## DATA SUPPLIED:
* * * * *

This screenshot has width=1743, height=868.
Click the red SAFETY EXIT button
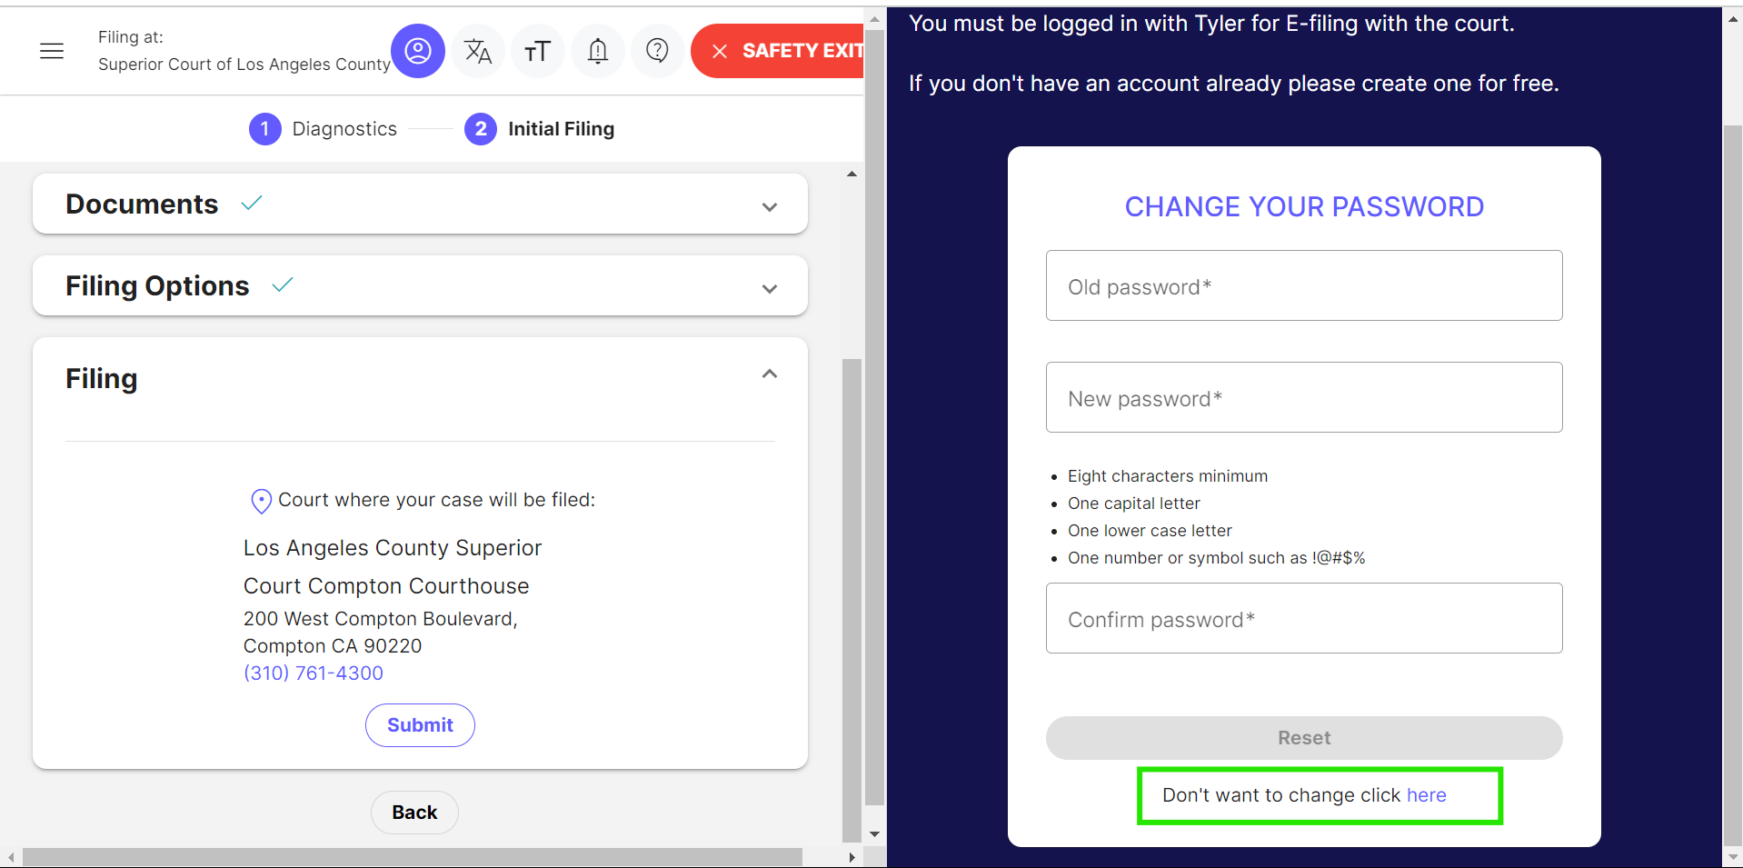778,51
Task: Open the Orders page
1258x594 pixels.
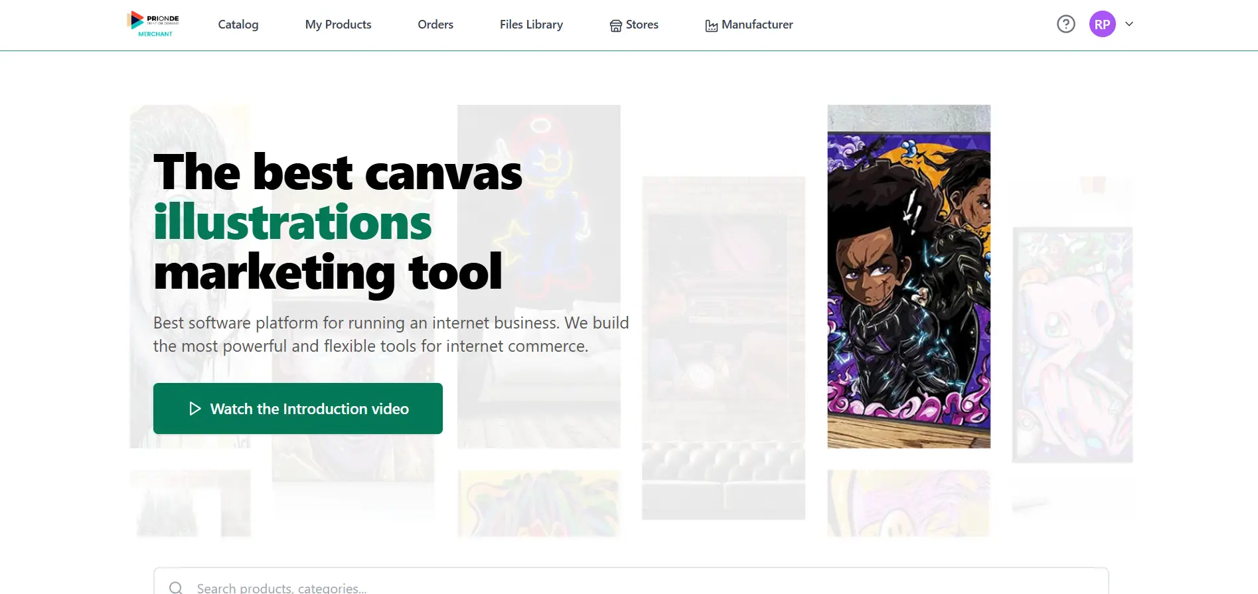Action: [x=435, y=25]
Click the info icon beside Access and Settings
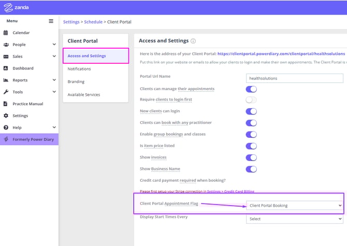 (x=193, y=41)
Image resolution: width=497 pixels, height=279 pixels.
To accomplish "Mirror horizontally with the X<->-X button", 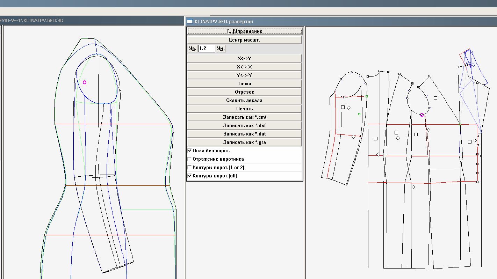I will pyautogui.click(x=244, y=67).
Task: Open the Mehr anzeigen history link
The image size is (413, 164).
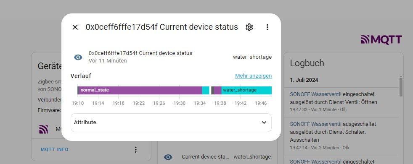Action: (253, 76)
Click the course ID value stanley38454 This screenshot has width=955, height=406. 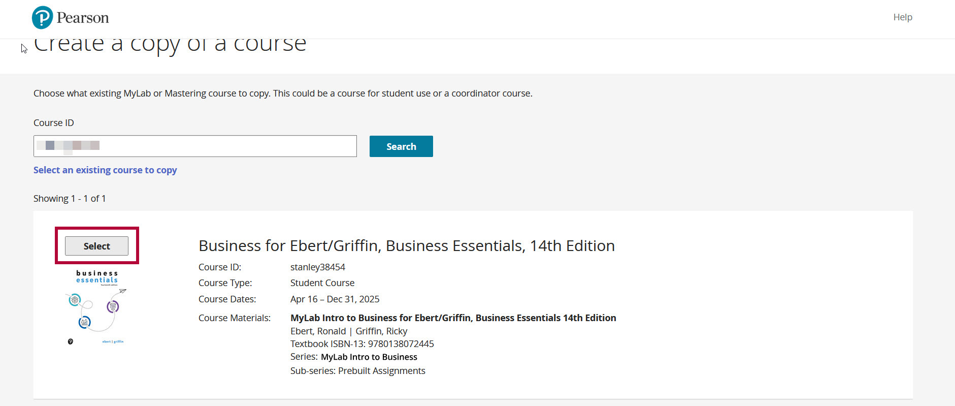click(317, 267)
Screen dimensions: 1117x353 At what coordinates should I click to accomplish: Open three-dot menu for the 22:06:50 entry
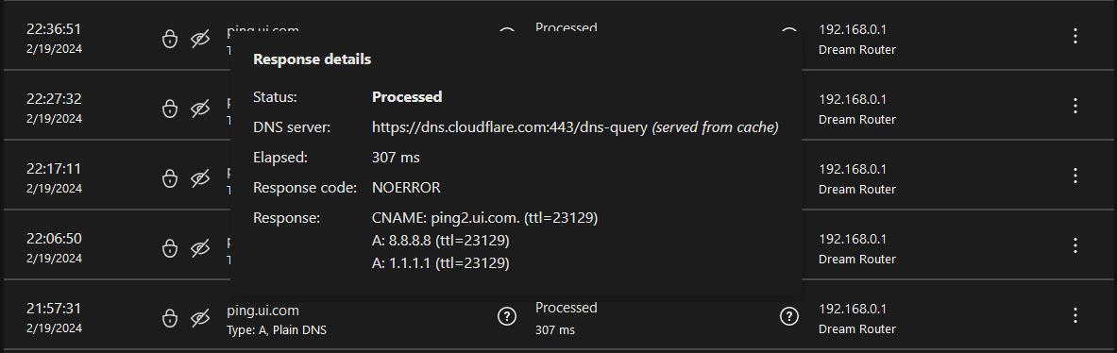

* * * * *

## WORK INSTRUCTION:
Could you copy each line in the listing above that includes the word "Open"?

## SOLUTION TO THE EXERCISE:
Task: Open the Orders page
Task: Open the Mehr anzeigen history link
Screen dimensions: 1117x353 At what coordinates should I click to accomplish: Open three-dot menu for the 22:06:50 entry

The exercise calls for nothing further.